Resmi belgede sahtecilik - Başkasına ait kimlik veya kimlik bilgilerinin kullanılması - Yargıtay 11. Ceza Dairesi 2019/8403 Esas 2019/8383 Karar Sayılı İlamı
11. Ceza Dairesi Esas No: 2019/8403 Karar No: 2019/8383 Karar Tarihi: 26.11.2019
Resmi belgede sahtecilik - Başkasına ait kimlik veya kimlik bilgilerinin kullanılması - Yargıtay 11. Ceza Dairesi 2019/8403 Esas 2019/8383 Karar Sayılı İlamı
Özet:
Sanık, başkasına ait kimlik veya kimlik bilgilerini kullanarak dolandırıcılık suçu işlemiş ve mahkum olmuştur. Ancak, başka bir mahkemede bu suç dışında bir suç yönünden hüküm kurulmamıştır. Sanığın, sahte nüfus cüzdanı ile yakalanması ve gerçek kimliğini açıklaması sonucu, bu suçun da zamanaşımı süresi içinde hüküm kurulması mümkün görülmüştür.
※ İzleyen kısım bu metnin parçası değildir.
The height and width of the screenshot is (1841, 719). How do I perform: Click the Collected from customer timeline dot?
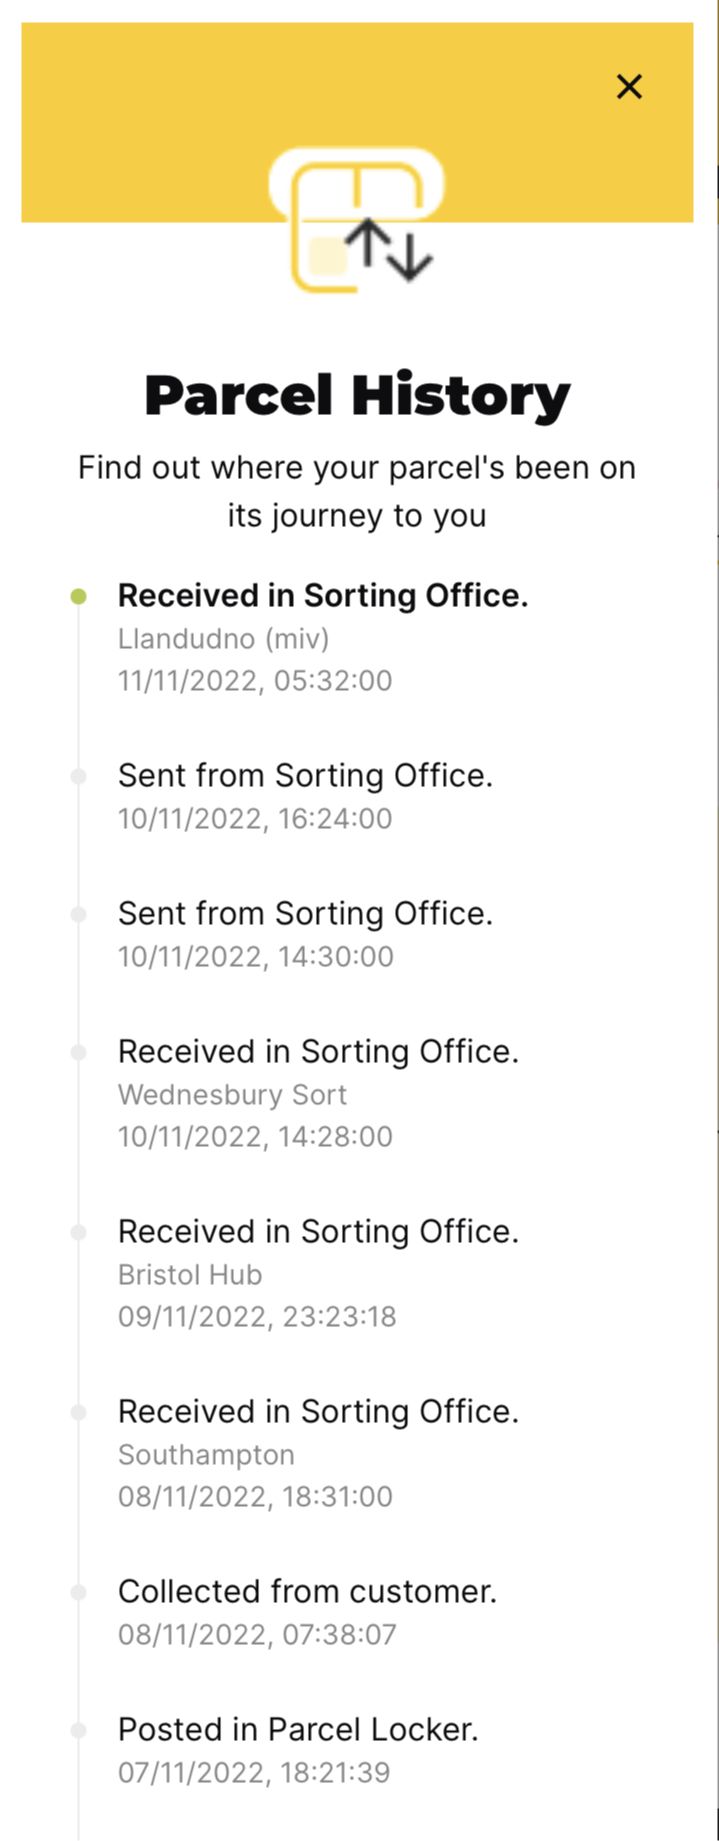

Hükümler incelendiğinde, sanığın diğer temyiz talepleri reddedilirken, yargılama giderlerinin sanığa değil hazineye yükletilmesi yasaya aykırı bulunmuştur. Bu nedenle karar bozulmuş ve düzeltme yapılarak onanmıştır. Kanun maddeleri ise TCK’nin 269. maddesi (3. fıkrası, a bendi) ve 58. maddesi, 5237 sayılı TCK'nin 53. maddesi ve 6183 sayılı Amme Alacaklarının Tahsil Usulü Hakkında Kanun'un 106. maddesidir.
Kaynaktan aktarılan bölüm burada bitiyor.